*** READING PASSAGE ***

The Cost of Discipleship was published in Germany in 1937, four years after Hitler came to power and two years after Bonhoeffer had taken over the underground seminary at Finkenwalde. The book opens with one of the most memorable phrases in twentieth-century Christian writing: the distinction between cheap grace and costly grace. Cheap grace is forgiveness without repentance, doctrine without obedience, sacraments without commitment — the church granting absolution wholesale without requiring anything in return. Costly grace is the call to follow Jesus, which means the cross. Bonhoeffer was writing against a German Protestant church he believed had sold its soul to accommodate the Nazi state, and his readers knew it.

The first part of the book is theological and polemical. Bonhoeffer argues that the Reformation's doctrine of grace by faith alone has been distorted into a license for moral passivity. Luther understood that faith and obedience were inseparable; his heirs had used his language to separate them. The corrective Bonhoeffer offers is not a return to works-righteousness but a recovery of the simplicity of the call: when Jesus says "follow me," the only response is to follow, not to deliberate.

*** SUPPLIED INFORMATION ***

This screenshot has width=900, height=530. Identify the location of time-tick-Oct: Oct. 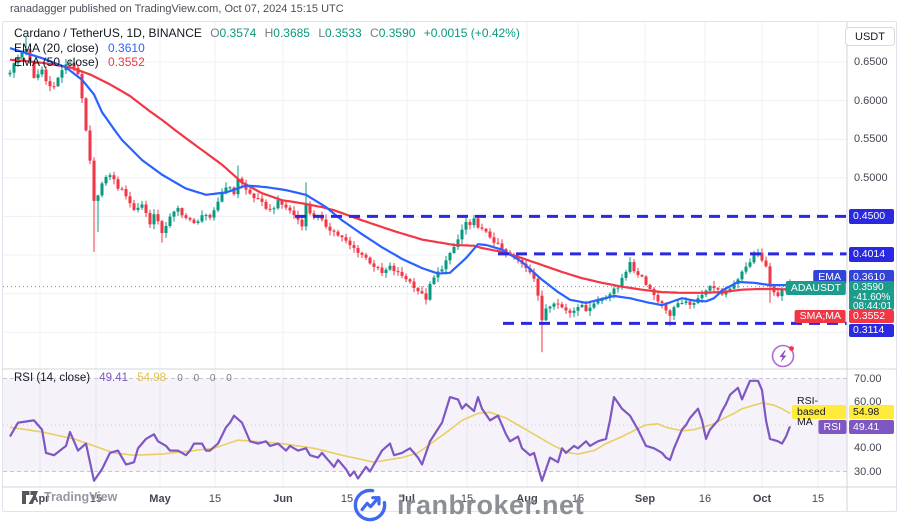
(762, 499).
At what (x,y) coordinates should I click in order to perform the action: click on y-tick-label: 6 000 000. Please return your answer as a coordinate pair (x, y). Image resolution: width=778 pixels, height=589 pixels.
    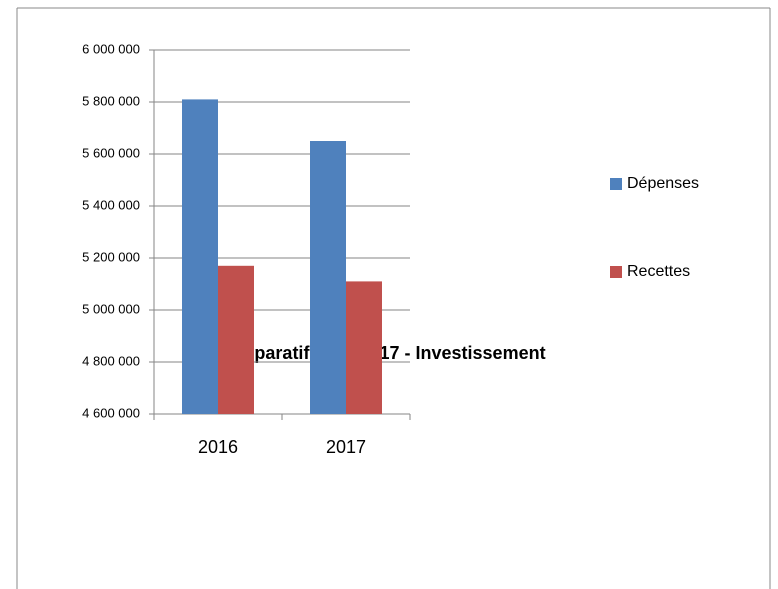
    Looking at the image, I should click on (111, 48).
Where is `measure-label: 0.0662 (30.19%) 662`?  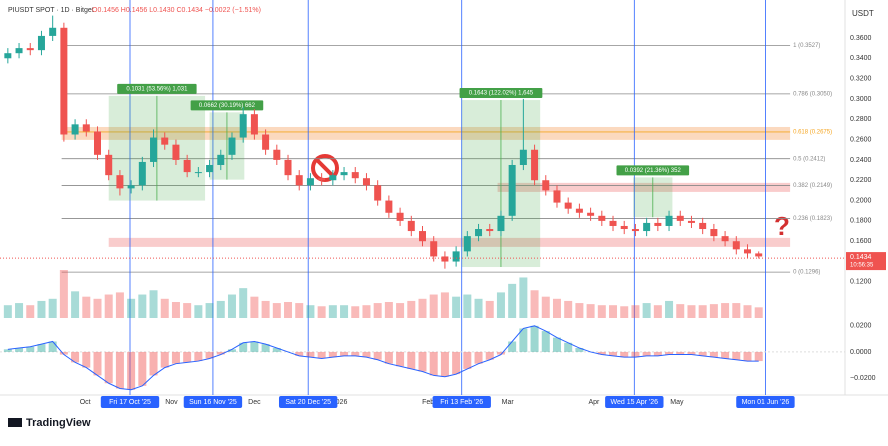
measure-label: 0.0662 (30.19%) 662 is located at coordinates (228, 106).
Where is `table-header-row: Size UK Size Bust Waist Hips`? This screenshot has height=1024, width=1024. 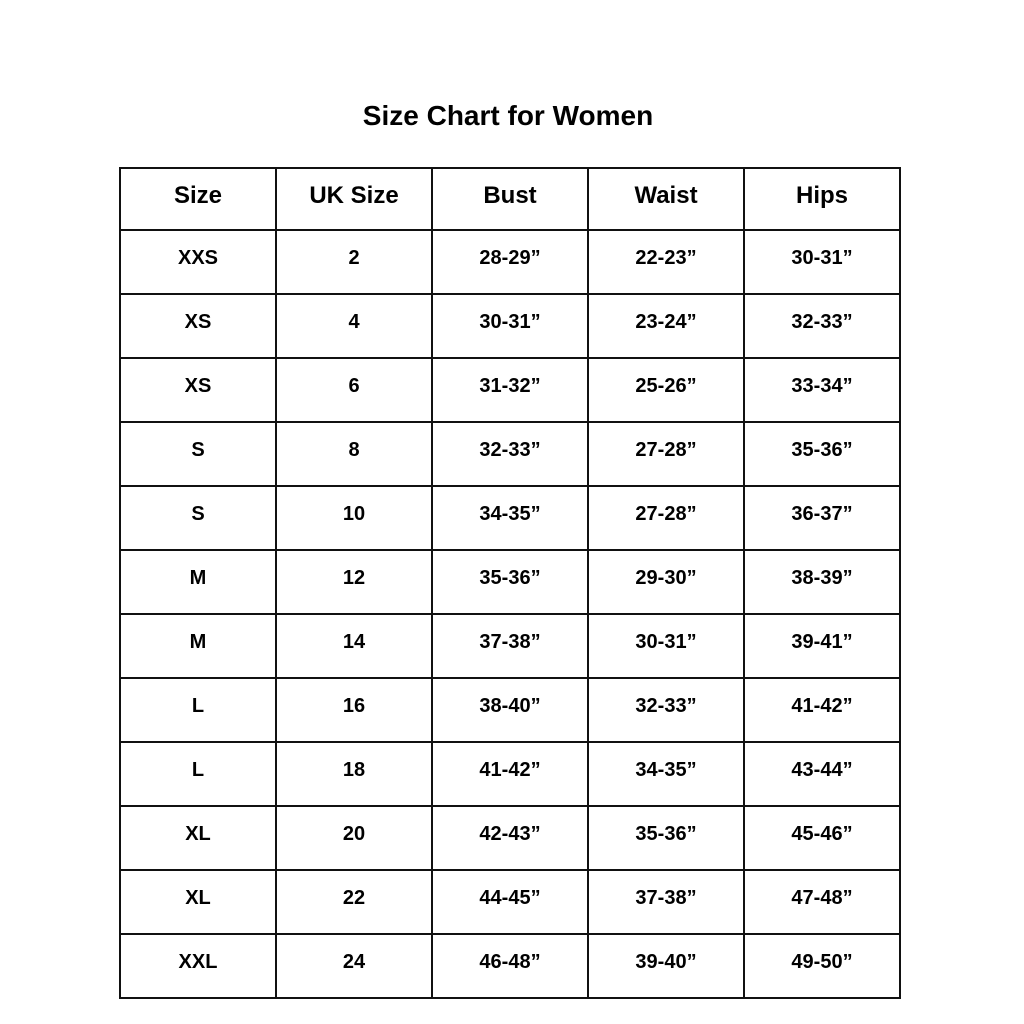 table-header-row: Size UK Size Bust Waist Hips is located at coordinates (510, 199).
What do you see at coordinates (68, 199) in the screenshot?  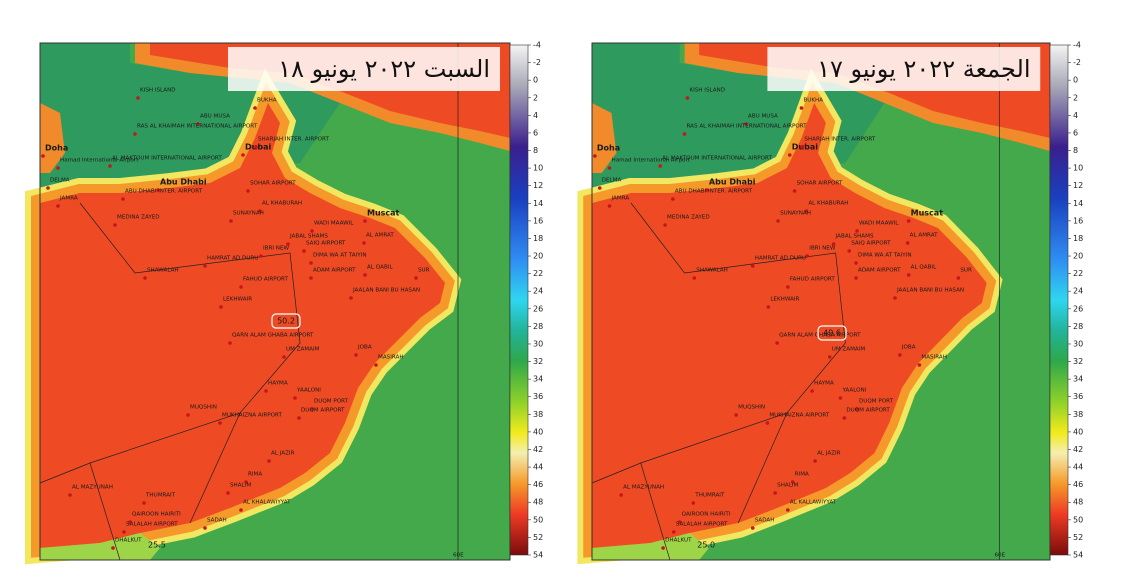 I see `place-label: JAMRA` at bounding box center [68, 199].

***
*** SUPPLIED INFORMATION ***

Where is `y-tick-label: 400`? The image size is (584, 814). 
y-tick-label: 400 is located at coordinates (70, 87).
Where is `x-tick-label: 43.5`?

***

### TASK SET
a – According to the passage about The Cost of Discipleship, in what year was the book published in Germany?
b – Repeat the part of the passage about The Cost of Discipleship from "The Cost of" up to and including "readers knew it.".
The data has no connection to the passage about The Cost of Discipleship.

### OUTPUTS IN ORDER
a – 1937

b –
The Cost of Discipleship was published in Germany in 1937, four years after Hitler came to power and two years after Bonhoeffer had taken over the underground seminary at Finkenwalde. The book opens with one of the most memorable phrases in twentieth-century Christian writing: the distinction between cheap grace and costly grace. Cheap grace is forgiveness without repentance, doctrine without obedience, sacraments without commitment — the church granting absolution wholesale without requiring anything in return. Costly grace is the call to follow Jesus, which means the cross. Bonhoeffer was writing against a German Protestant church he believed had sold its soul to accommodate the Nazi state, and his readers knew it.